Many killifish are lavishly coloured and most species are easy to keep and breed in an aquarium. Specimens can be obtained from specialist societies and associations. Striped panchax (also known as the Golden Wonder killifish) are commonly found in pet shops, but caution must be exercised when considering tank mates, since the mouth of the Striped panchax is as wide as the head, and much smaller fish will be eaten. Flagfish, native to south Florida, is another species of killifish commonly found in pet stores. They are useful in aquariums for algae control. The golden topminnow (Fundulus chrysotus) is also native to the United States and often available at auction, but care must be taken with these fish to stop them from jumping out of the tank. A firm cover and a layer of floating plants is best when keeping these fish.

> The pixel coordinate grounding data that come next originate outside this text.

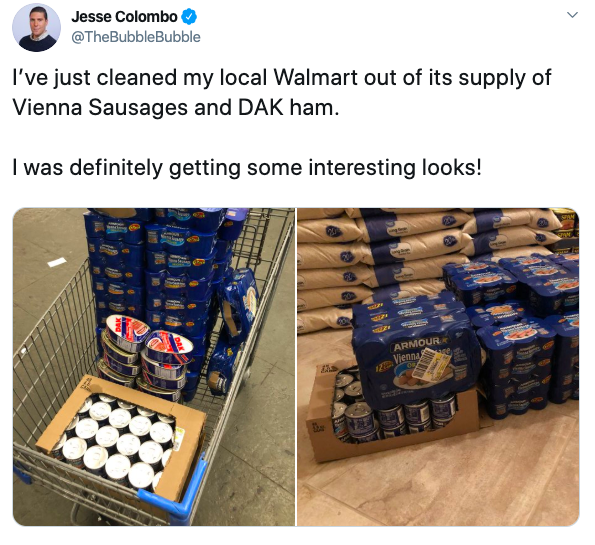Viewport: 595px width, 545px height.
Task: Click the tweet text about Walmart
Action: (x=282, y=93)
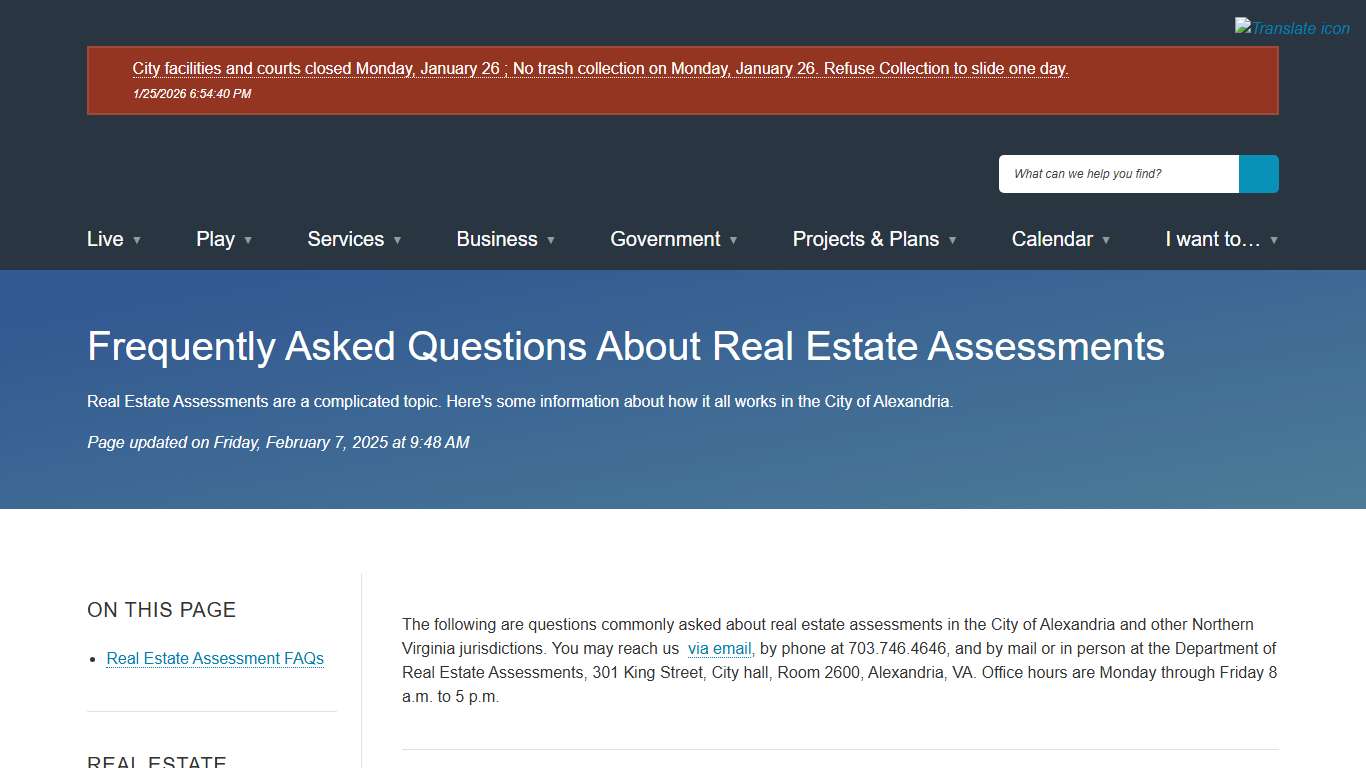
Task: Open the Calendar dropdown arrow
Action: point(1106,241)
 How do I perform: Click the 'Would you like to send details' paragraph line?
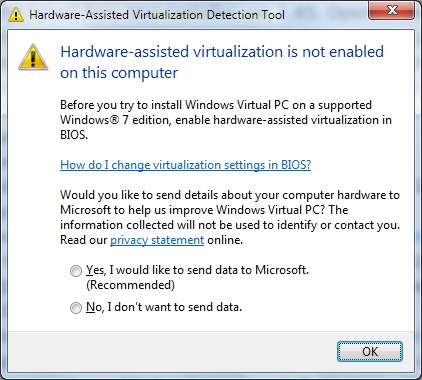pyautogui.click(x=230, y=195)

In the 1960s, the American toy company Wham-O sold African killifish eggs, marketed as "instant fish", to be hatched in aquariums.

==Behaviour-altering infection==
Normally, killifish avoid near-surface water to reduce the danger of being eaten by predators. However, when infected with a type of fluke the fish swim near the surface, and sometimes even swim upside down, exposing their camouflaged bellies. The fluke completes its lifecycle in the digestive tract of birds.

==Evolved resistance to extreme levels of toxicity==
The large populations of killifish and the genetic diversity of the species have enabled it to evolve and survive in areas where other species have died out, including Superfund sites. Over a few dozen generations of killifish in a relatively short period of time (50–60 years), killifish have evolved resistance against levels of dioxins, PCBs, mercury, and other industrial chemicals up to 8,000 times higher than the previously estimated lethal dose. Sequencing the genomes of the adapted individuals showed a common set of mutations among the pollution-tolerant fish, many of which help to deactivate or turn off a molecular pathway responsible for a large part of the cellular damage caused by the chemicals.

Killifish were found to fare relatively well in the wake of the Deepwater Horizon oil spill.

The resistance of killifish to environmental changes, including toxicity, appears to be a longstanding adaptation of theirs. Abundant fossils of the extinct Miocene-aged killifish Kenyaichthys have been recovered from a prehistoric lake of the Lukeino Formation where few other fish fossils have been found. It has been suggested that this lake was subject to frequent flash droughts and increased heavy metal load from a nearby volcano. The Kenyaichthys fossils show evidence of deformities as a result of this metal load, but were still successful inhabitants of the lake.